Contestant himself testified that he had a conversation with one or two people at Wixom upon the subject of having a guardian appointed for his father in the winter of 1896; that he approached that investigation with the view of making a petition for the appointment of a guardian; that he talked with one or two whom he supposed to be his friends to ascertain if it was advisable or practicable to have a guardian appointed; that he was advised that, in view of his father’s position in society, it would not be advisable. There was testimony that John W. Morse said to one Starkweather that his son was trying or was going to place a guardian over him. John E. Morse testified that Rollin said to him that there was no way except to appoint a guardian, that the property was being scattered, and he, John E. Morse, talked with John W. Morse about it. The point seems to be that an attempt to appoint a guardian could not be made without a petition in the probate court. Manifestly, as John W. Morse understood it, an attempt was being made when Rollin was advising with a neighbor of John W. Morse with a view of collecting testimony for that purpose.

The contestant also requested the court to charge the jury as follows:

“ The will offered in this case for probate is as a matter of law against natural justice, and the proponents are called upon to satisfy you that _some good reason must have existed for the practical disinheritance of the testator’s only child, Rollin J. Morse, or else you may find it to be the product of an unsound mind or undue influence. In determining the question of testator’s capacity, the jury are at liberty to consider whether or not the claims *473of near relationship have been disregarded or overlooked, and, if they find that such claims have been disregarded or overlooked, they may consider that fact in connection with the other circumstances of the case, and give it such weight as in their sound judgment and discretion they think it entitled to.”

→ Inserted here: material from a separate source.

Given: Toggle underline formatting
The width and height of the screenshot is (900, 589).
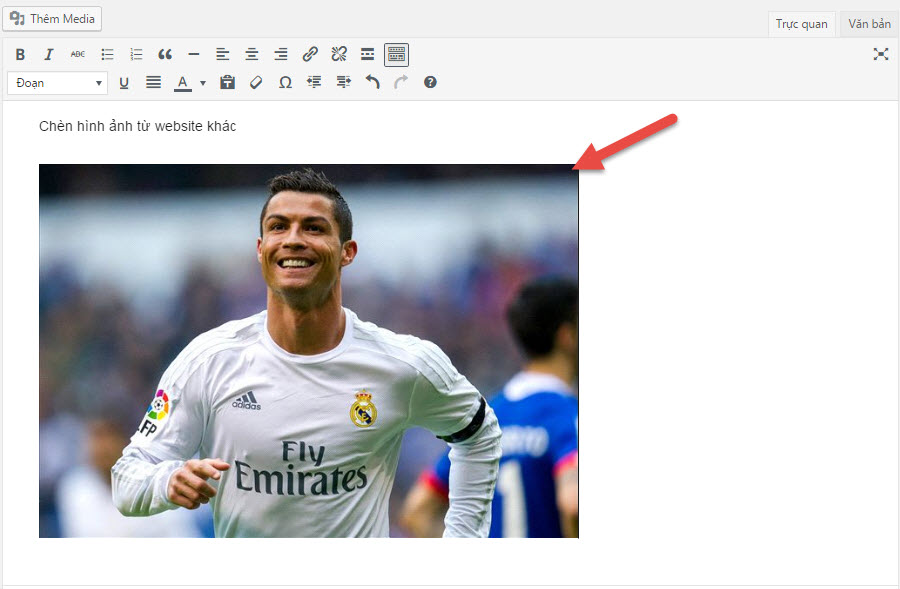Looking at the screenshot, I should click(124, 82).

The court did charge the jury upon this subject as follows:

“ The fact that a father disinherits an only child for no good cause raises a presumption that he is in fact incompetent. But I add to that, gentlemen, this: That the son in this case is not entirely disinherited by this will and codicils, and I think that I ought to add this that a testator may dispose -of his property as he pleases, and that it does not necessarily follow that there is mental incompetency because he distributed it among certain of his blood relatives, and entirely omits one or more of them. * * *

“ The jury may consider the nature ana character of the will, and if it be contrary to natural justice, with the other facts of the case, may be considered by the jury in the determination of the question whether or not the testator was of sound mind or had been unduly influenced at the time of its execution. The natural object of John W. Morse’s bounty was his son, Rollin J. Morse, because he was his son. With no will, the law would give the estate to the son by inheritance.

“A man owes certain duties to his family, to those he has been instrumental in bringing into the world. He is under certain legal and moral obligations to them, and, if these obligations are overlooked or disregarded, then it is important for you to inquire whether the reasons that are assigned for overlooking and disregarding these duties are such as actually operate upon him, if his mind was sound in so doing; and, if you believe from the facts proven in this case that John W. Morse did not consider or weigh his obligations to his son or was blinded by passion or hatred toward him, then it is your duty to disallow this will.”

These instructions were certainly as favorable to contestant as the law would permit. Spencer v. Terry's Estate, 133 Mich. 39.

Contestant’s counsel presented 84 requests, and error is *474assigned on the refusal to give certain of these requests. We can only say that, so far as the requests presented were correct statements of legal principles, they were sufficiently covered by the charge. The case was given to the jury in a careful charge which fully presented the issues. No prejudicial error is discovered.

The judgment is affirmed.

Carpenter, C. J., and McAlvay, -Grant, and Ostrander, JJ., concurred.